◆ **What to work on**
Having located "688x499 pixels. How" in the listing below, write out its line and every following line exactly, last line included, without the pictures.

◆ **Records supplied**
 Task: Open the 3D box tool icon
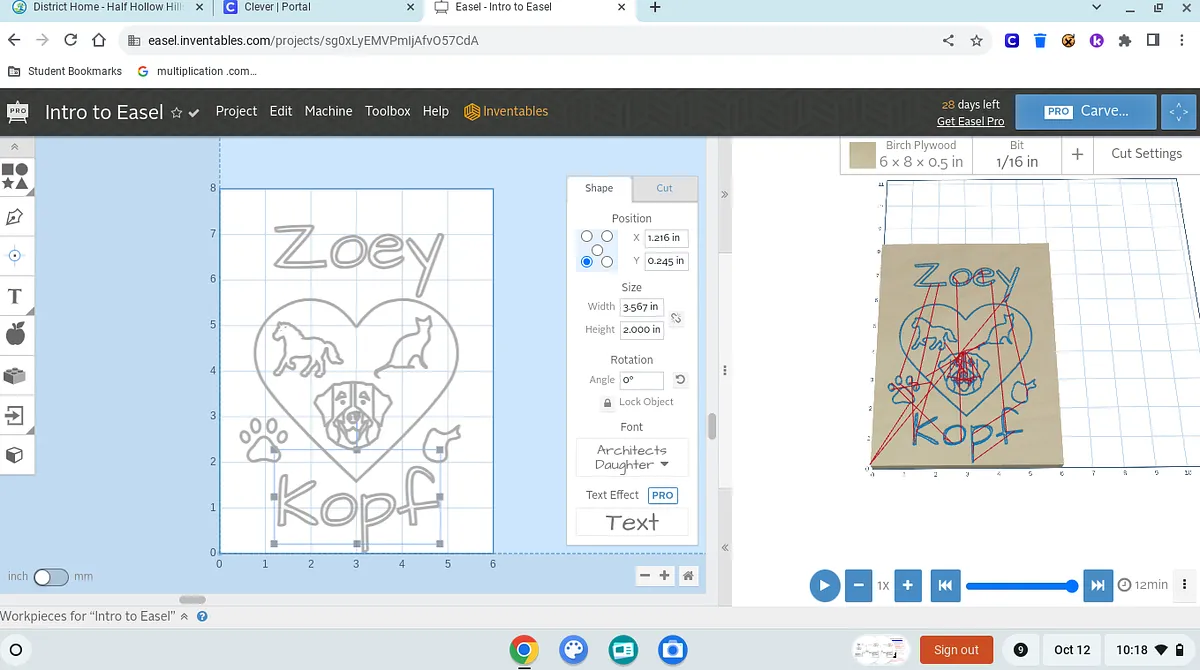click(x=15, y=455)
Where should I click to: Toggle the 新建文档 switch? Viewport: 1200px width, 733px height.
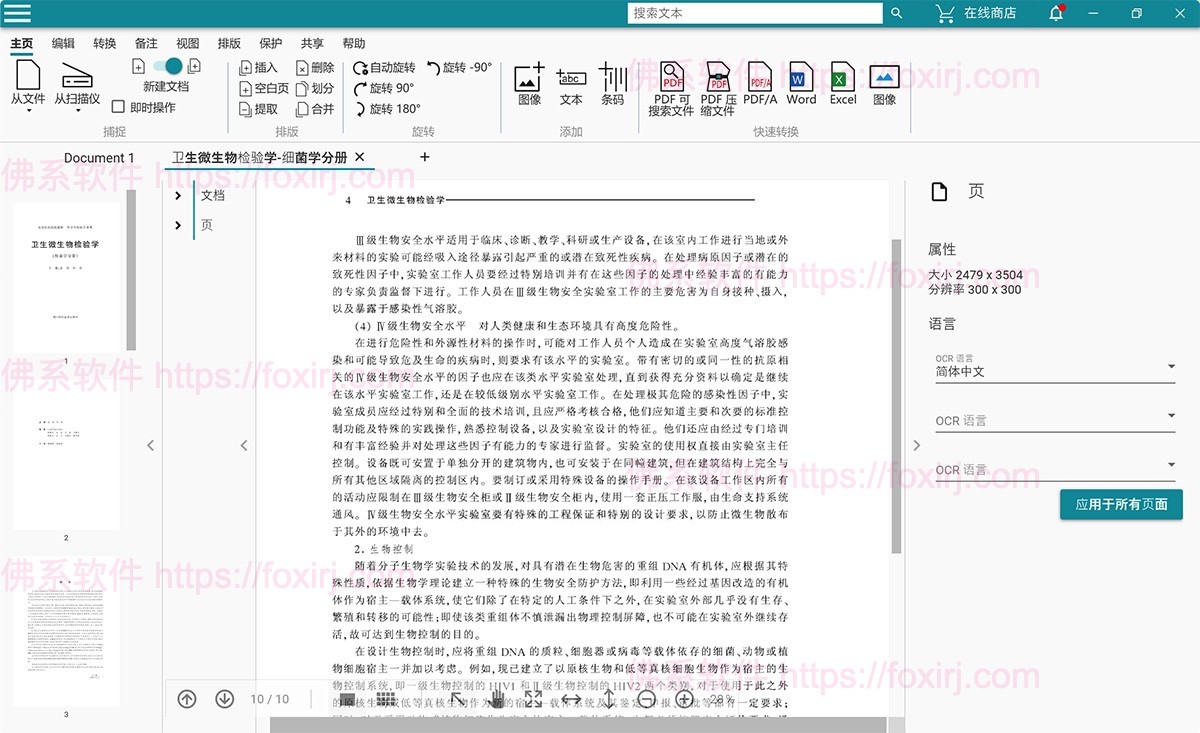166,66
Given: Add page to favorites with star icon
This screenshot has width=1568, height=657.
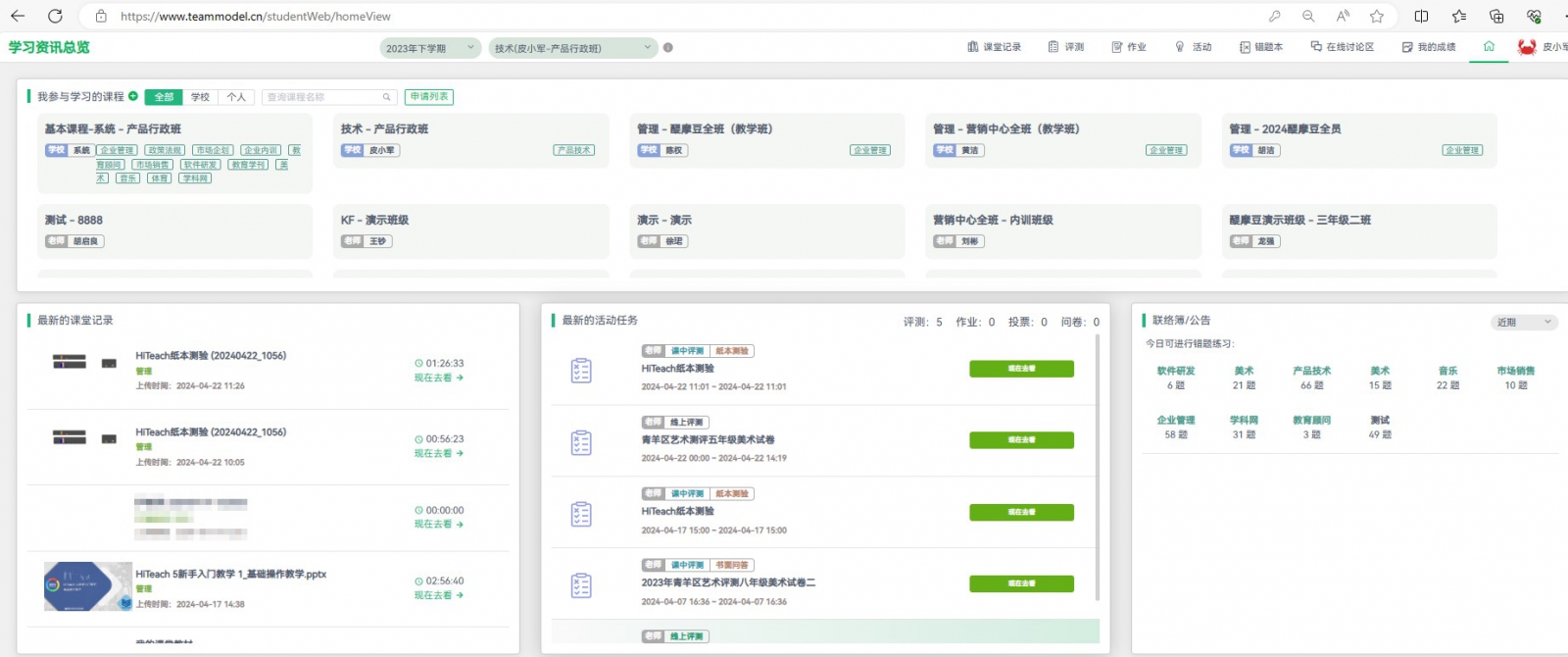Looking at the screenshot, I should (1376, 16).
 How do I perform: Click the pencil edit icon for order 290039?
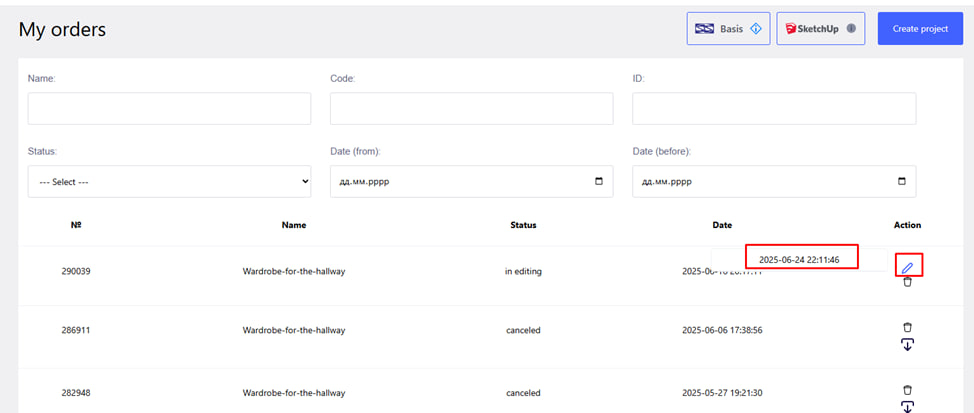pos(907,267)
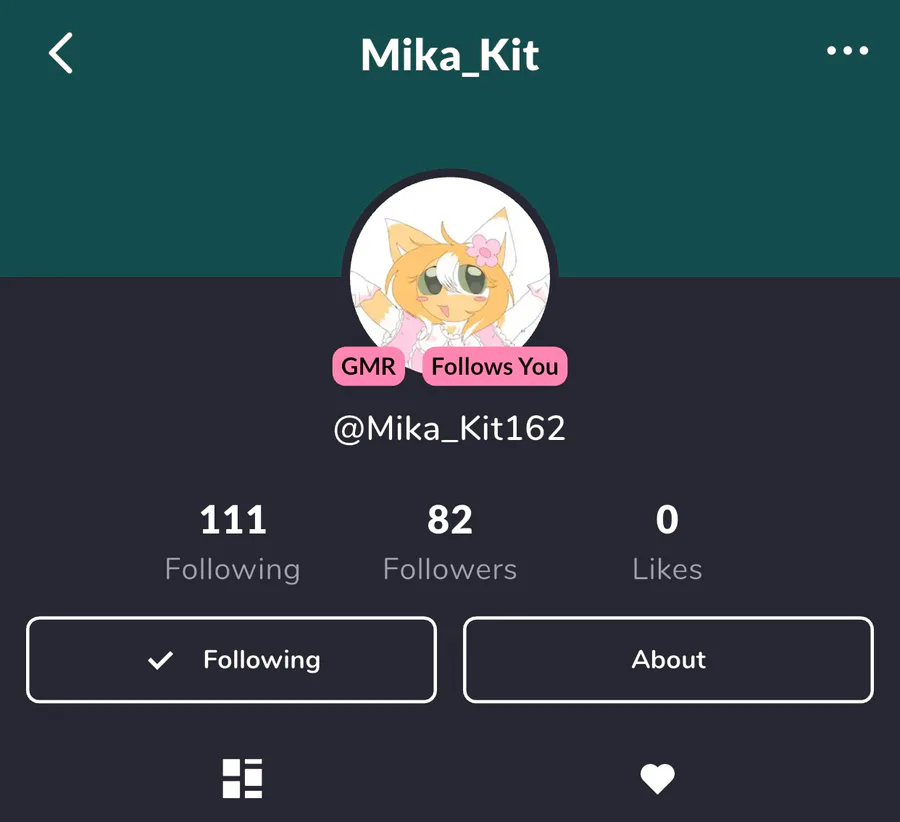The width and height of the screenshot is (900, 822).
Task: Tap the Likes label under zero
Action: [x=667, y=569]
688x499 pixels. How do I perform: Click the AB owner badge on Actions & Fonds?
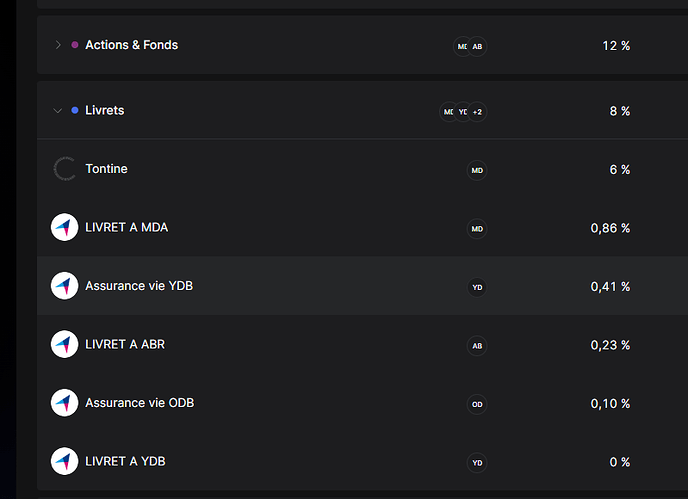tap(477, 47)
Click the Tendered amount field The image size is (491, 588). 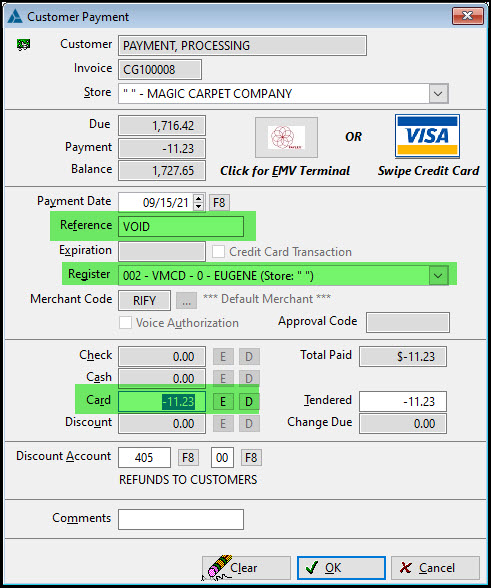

◆ **Answer to this task**
688x499 pixels. How do I perform: Click the AB owner badge on Actions & Fonds?
tap(477, 47)
Click the Tendered amount field The image size is (491, 588). 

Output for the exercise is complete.